(Extracted material begins)
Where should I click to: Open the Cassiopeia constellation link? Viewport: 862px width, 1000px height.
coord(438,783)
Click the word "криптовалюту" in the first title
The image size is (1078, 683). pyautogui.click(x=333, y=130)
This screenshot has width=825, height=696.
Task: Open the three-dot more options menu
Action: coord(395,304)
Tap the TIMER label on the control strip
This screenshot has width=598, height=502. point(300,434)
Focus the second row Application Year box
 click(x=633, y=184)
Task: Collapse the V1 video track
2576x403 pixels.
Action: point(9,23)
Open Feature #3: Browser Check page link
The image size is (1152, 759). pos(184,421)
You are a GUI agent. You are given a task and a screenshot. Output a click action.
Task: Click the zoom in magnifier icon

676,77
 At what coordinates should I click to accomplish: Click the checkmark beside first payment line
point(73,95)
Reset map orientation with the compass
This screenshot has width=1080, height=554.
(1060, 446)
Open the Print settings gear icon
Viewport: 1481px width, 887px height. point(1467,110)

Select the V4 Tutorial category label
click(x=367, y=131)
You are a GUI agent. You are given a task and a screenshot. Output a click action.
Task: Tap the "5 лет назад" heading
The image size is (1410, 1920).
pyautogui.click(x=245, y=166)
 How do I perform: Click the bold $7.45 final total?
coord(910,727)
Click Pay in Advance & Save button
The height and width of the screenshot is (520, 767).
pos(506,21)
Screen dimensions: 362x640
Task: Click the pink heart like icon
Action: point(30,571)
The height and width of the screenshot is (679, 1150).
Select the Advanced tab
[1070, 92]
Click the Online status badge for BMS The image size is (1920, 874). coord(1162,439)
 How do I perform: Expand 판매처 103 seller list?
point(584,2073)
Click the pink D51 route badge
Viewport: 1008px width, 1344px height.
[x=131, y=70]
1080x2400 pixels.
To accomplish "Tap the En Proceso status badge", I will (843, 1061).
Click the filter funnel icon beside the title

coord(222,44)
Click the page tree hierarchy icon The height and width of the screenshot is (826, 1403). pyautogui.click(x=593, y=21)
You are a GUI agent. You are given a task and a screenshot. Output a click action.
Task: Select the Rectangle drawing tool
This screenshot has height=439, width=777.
(Extracted material ends)
▶ Exercise objective:
Reply with an exact copy of the lines running from the one containing "Open Feature #3: Browser Check page link" through the end of the entries above, both ends included.

▶ Response for this exercise:
Open Feature #3: Browser Check page link
The image size is (1152, 759). pos(184,421)
You are a GUI agent. You are given a task and a screenshot. Output a click action.
Task: Click the zoom in magnifier icon

676,77
 At what coordinates should I click to accomplish: Click the checkmark beside first payment line
point(73,95)
Reset map orientation with the compass
This screenshot has width=1080, height=554.
(1060, 446)
Open the Print settings gear icon
Viewport: 1481px width, 887px height. point(1467,110)

Select the V4 Tutorial category label
click(x=367, y=131)
You are a GUI agent. You are given a task and a screenshot. Output a click action.
Task: Tap the "5 лет назад" heading
The image size is (1410, 1920).
pyautogui.click(x=245, y=166)
 How do I perform: Click the bold $7.45 final total?
coord(910,727)
Click Pay in Advance & Save button
The height and width of the screenshot is (520, 767).
pos(506,21)
Screen dimensions: 362x640
Task: Click the pink heart like icon
Action: point(30,571)
The height and width of the screenshot is (679, 1150).
Select the Advanced tab
[1070, 92]
Click the Online status badge for BMS The image size is (1920, 874). coord(1162,439)
 How do I perform: Expand 판매처 103 seller list?
point(584,2073)
Click the pink D51 route badge
Viewport: 1008px width, 1344px height.
[x=131, y=70]
1080x2400 pixels.
To accomplish "Tap the En Proceso status badge", I will (843, 1061).
Click the filter funnel icon beside the title

coord(222,44)
Click the page tree hierarchy icon The height and width of the screenshot is (826, 1403). pyautogui.click(x=593, y=21)
You are a GUI agent. You are given a task and a screenshot. Output a click action.
Task: Select the Rectangle drawing tool
This screenshot has height=439, width=777.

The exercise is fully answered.